• **MATERIAL FOR THIS TASK**
________________________________________

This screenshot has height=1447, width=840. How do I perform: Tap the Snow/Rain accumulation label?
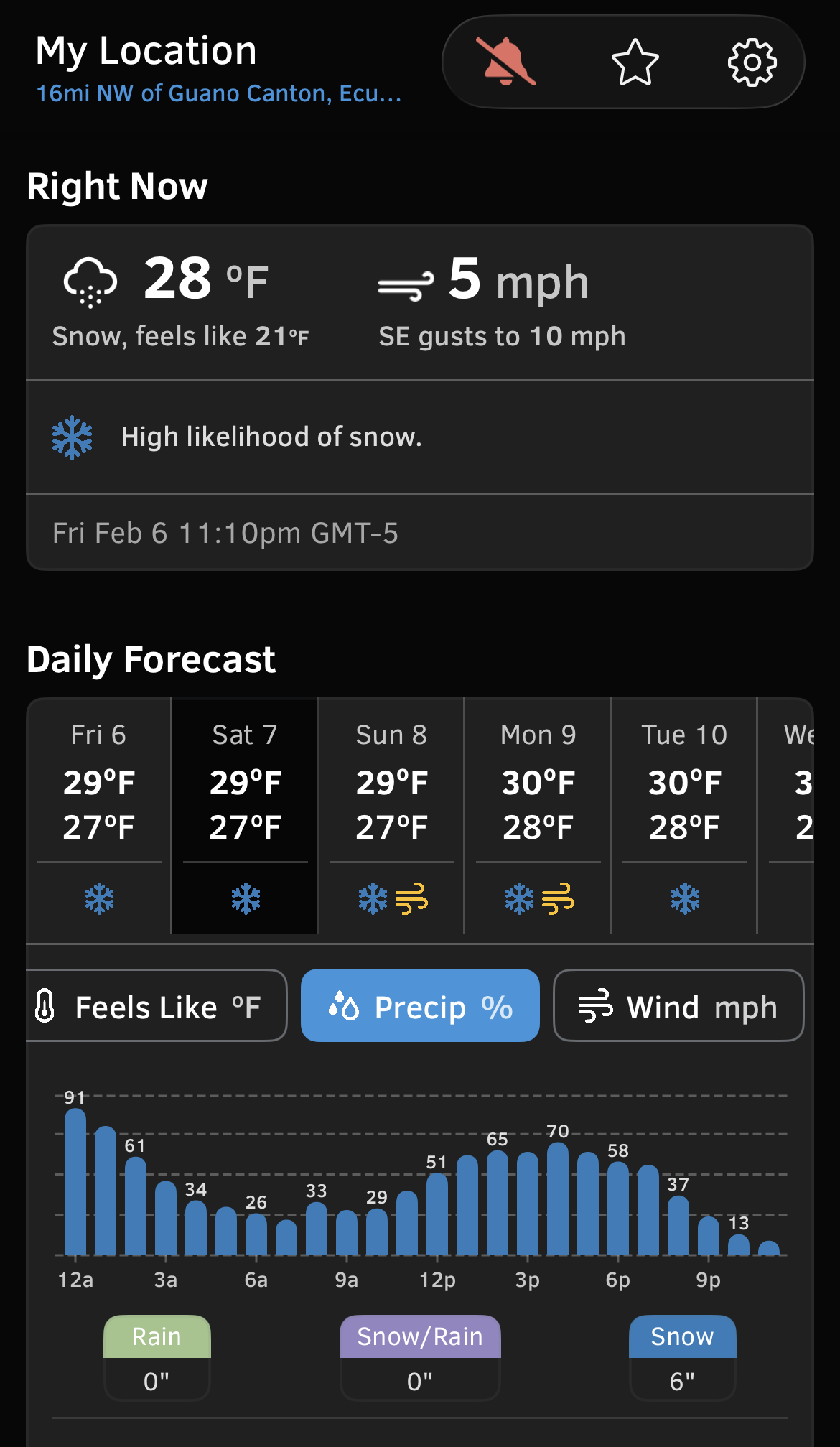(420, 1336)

________________________________________

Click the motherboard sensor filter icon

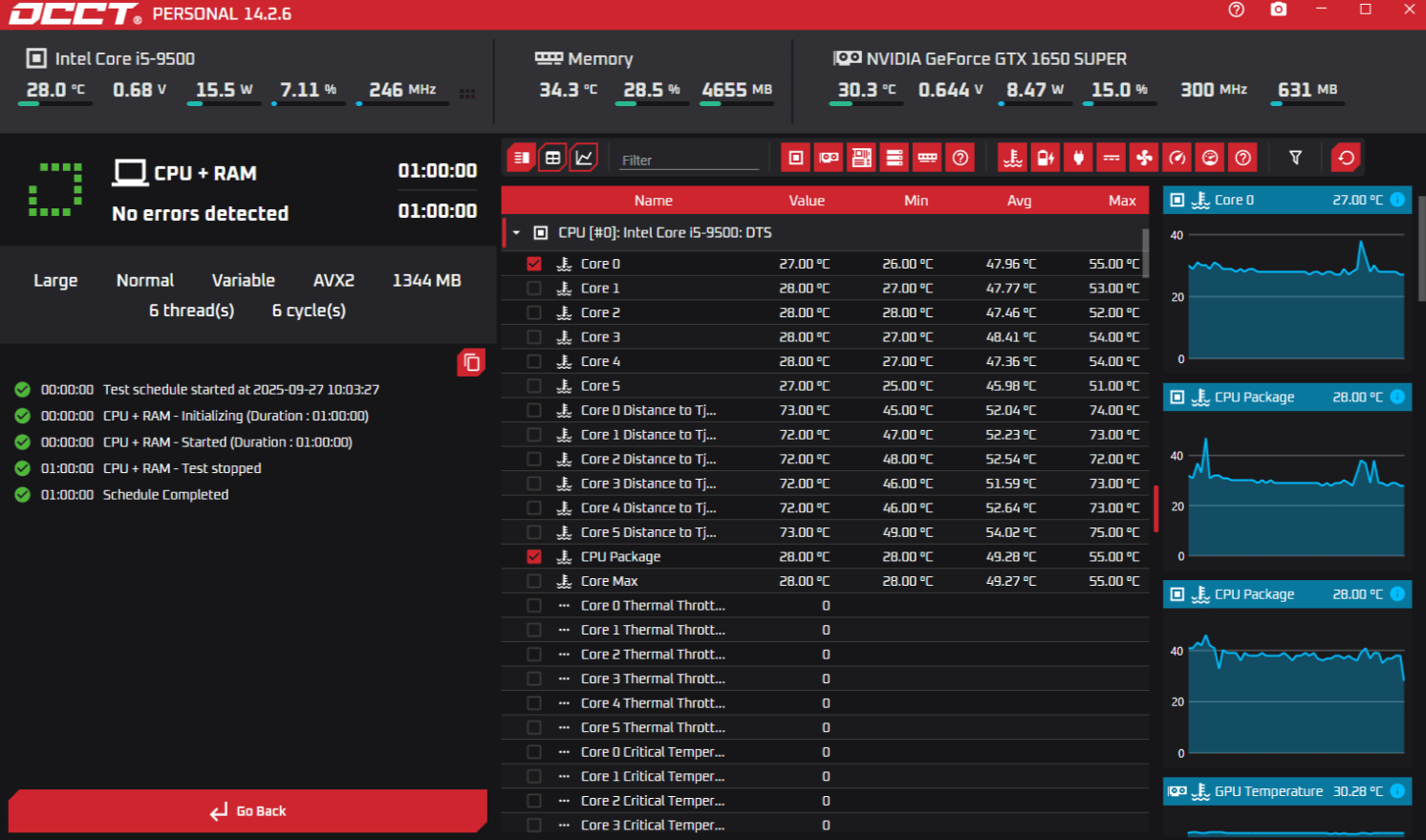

________________________________________

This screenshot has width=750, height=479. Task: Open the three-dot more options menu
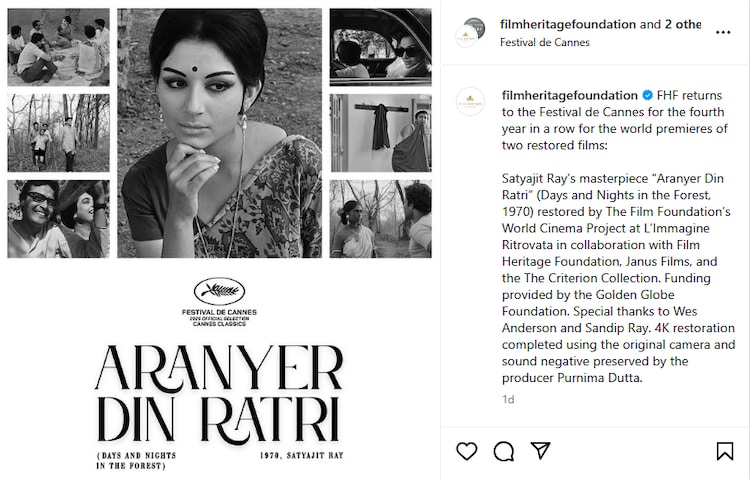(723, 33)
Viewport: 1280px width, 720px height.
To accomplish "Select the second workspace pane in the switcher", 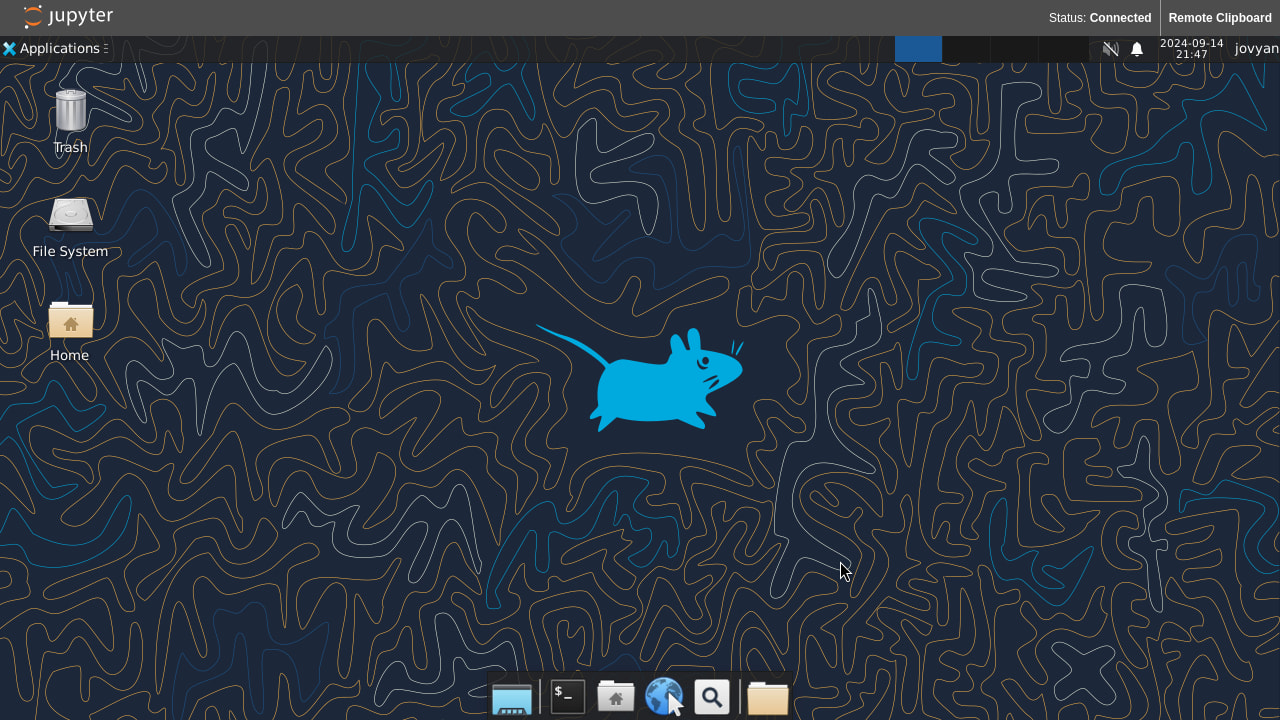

________________________________________

• **TASK TO COMPLETE**
Every line above in the stretch from the one with "This screenshot has width=750, height=479." through the one with "the second workspace" is to be transcribed exactly, ends included. No picture is copied.

• **WRITTEN REPLY**
This screenshot has width=750, height=479. Task: Open the three-dot more options menu
(723, 33)
Viewport: 1280px width, 720px height.
To accomplish "Select the second workspace pane in the switcher", 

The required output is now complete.